Il senso etico del teatro in carcere. "Il Teatro non cerca appellativi: di prosa, d'avanguardia, classico, sociale, tutte definizioni vane. O c'è o non c'è - continua Cavalli - Come dice Aristotele, la catarsi nel teatro ha due funzioni: una estetica, legata al piacere della rappresentazione, e una psicologica, che riguarda una specie di temporanea terapia consolatoria di fronte all'incombere delle angosce del vivere. La funzione "terapeutica" sembrerebbe connaturata all'arte stessa. Il teatro, che sia più o meno sociale, si prende cura di noi, come interpreti o spettatori. Se è brutto non serve. Ma se funziona è potente.

L'arte abbassa la recidività. Se è vero che il tasso medio di recidiva dei carcerati è del 65%, e invece, fra coloro che frequentano l'arte il numero si abbassa sotto il 10%, mi pare che i "portatori" di teatro in questi luoghi (i responsabili del ruolo etico del teatro in carcere), si carichino di una bella responsabilità. In carcere il teatro interviene a più livelli: sul corpo e sulla mente dei reclusi; sull'immagine che di loro hanno agenti, direttori, magistrati e sull'immagine restituita ai familiari, agli amici che aspettano di fuori e vedono scomparire il loro congiunto dalle pagine di cronaca nera per riapparire su quelle dello spettacolo. E il pubblico che entra, finalmente sfata il pregiudizio che là dentro abitino miserabili. Sul terreno comune, seppure transitorio, della poesia, le differenze fra liberi e reclusi scompaiono".

Il senso doloroso della libertà. "Il carcere è un habitus mentale - prosegue il regista - Per chi commette crimini l'incontro con la cella è messo in conto fin dall'inizio. Se nasci nelle periferie e a cinque anni già vendi sigarette di contrabbando e a sette spacci il tuo primo pezzo di fumo, il carcere ce l'hai nel destino. Famiglia disgregata, abbandono scolastico, sopravvivenza obbligatoria dentro un mondo di sopraffazione e povertà materiale e culturale: così si finisce dentro una, infinite volte. E dentro ripeti la lezione imparata fuori. Certo, la bellezza, l'arte, il teatro possono causare un indicibile dolore, perché aprono gli occhi, allargano l'orizzonte. Ci avvertono di quante cose saremmo potuti essere e non siamo stati.

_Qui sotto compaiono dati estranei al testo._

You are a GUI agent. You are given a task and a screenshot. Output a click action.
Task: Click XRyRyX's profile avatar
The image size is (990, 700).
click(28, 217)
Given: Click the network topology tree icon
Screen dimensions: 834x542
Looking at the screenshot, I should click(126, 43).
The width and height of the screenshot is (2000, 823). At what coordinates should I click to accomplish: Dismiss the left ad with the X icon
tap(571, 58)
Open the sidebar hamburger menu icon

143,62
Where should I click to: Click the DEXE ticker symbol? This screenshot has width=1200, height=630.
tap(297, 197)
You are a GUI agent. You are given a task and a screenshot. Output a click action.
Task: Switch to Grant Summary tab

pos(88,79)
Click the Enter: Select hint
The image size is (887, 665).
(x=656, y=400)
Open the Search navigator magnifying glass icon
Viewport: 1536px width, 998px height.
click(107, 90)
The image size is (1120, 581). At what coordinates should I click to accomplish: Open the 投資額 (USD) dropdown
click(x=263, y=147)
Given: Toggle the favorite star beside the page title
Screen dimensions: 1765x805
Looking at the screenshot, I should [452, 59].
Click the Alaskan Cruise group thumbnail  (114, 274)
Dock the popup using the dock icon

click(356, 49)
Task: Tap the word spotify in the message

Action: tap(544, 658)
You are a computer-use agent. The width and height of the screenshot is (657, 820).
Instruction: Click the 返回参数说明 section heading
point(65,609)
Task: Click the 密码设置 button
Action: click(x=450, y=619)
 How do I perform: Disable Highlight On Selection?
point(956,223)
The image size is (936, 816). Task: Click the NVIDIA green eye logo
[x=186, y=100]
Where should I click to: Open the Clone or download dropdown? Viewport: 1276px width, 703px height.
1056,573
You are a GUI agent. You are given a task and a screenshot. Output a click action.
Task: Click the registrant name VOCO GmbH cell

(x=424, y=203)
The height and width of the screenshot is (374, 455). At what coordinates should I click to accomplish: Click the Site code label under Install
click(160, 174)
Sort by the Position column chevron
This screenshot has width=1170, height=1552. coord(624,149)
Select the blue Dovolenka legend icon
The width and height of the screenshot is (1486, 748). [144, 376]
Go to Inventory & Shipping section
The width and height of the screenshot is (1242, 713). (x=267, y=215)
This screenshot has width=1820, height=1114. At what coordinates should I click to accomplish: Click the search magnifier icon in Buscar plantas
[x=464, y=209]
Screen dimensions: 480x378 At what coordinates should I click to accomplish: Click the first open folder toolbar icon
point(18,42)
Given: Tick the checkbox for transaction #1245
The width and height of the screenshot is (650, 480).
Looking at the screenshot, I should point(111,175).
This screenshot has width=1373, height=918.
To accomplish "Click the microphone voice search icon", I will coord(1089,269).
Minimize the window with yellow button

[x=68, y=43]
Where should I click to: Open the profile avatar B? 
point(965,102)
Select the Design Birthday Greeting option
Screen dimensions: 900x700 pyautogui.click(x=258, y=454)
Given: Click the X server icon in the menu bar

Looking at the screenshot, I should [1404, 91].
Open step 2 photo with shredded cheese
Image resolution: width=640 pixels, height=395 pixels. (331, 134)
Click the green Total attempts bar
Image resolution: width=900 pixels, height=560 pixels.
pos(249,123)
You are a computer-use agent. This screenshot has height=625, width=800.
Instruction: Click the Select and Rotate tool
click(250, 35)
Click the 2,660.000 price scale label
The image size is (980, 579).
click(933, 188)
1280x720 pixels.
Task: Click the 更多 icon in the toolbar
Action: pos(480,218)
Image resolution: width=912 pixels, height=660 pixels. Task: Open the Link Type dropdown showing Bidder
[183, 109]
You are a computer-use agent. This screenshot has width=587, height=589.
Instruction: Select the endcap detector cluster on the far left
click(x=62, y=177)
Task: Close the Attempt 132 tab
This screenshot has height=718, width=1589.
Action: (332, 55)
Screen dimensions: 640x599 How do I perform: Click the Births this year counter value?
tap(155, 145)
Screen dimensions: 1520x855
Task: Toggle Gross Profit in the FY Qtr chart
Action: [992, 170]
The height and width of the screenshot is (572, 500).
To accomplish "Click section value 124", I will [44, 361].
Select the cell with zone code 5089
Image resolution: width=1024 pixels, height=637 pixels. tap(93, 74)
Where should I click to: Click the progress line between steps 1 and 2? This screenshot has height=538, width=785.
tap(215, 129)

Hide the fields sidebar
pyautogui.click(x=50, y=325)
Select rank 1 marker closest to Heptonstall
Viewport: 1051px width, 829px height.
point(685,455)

Ma questo vale per tutti, non solo per chi sta pagando per i propri errori".

"Teatro libero di Rebibbia": più seguito dei teatri stabili. Il 26 marzo è la 53° Giornata mondiale del Teatro, indetta dall'Istituto Internazionale del Teatro della sede Unesco di Parigi, ma è anche la II Giornata nazionale del Teatro in carcere, da quando il "Teatro Libero di Rebibbia" (anche sull'onda del successo mondiale del film dei fratelli Taviani Cesare deve morire, girato a Rebibbia), viene considerato una tra le esperienze teatrali più interessanti e riuscite d'Europa: "La sala di 350 posti è sempre piena - conclude Cavalli - migliaia di spettatori l'anno, che i teatri di fuori se li sognano. Cosa c'è di meglio che fare teatro così? Si possono mettere in scena testi che fuori non sono più rappresentabili, nemmeno dai Teatri Stabili: Shakespeare, Middleton, Brecht, Giordano Bruno, Gogol, i Tragici, le Commedie classiche con tanto di Cori, come se ne vedono solo d'estate al Teatro greco di Siracusa".

L'organizzazione del "Teatro Libero di Rebibbia". Sotto la direzione artistica di Laura Andreini Salerno e Fabio Cavalli, il "Teatro Libero di Rebibbia" conta 3 compagnie teatrali, più di 100 detenuti-attori e una band musicale; il loro spazio, il Teatro del carcere, è diventato una delle principali sale teatrali di Roma per affluenza di pubblico, capace di realizzare collaborazioni anche con altri teatri della città, (in particolare con l'Argentina-Teatro di Roma). In collaborazione con il Dipartimento dell'Amministrazione Penitenziaria, il Provveditorato Regionale del Lazio e la Direzione della Casa Circondariale Roma Rebibbia N. C., le esperienze di questo teatro, sono il frutto del pervicace lavoro del Centro Studi Enrico Maia Salerno, impegnato dal 2003 nella realizzazione di progetti culturali rivolti a detenuti. In quest'occasione, Arturo Uè! ha scene a fumetti di Alessandro De Nino, canzoni e musiche dal vivo di Franco Moretti, costumi di Paola Pischedda.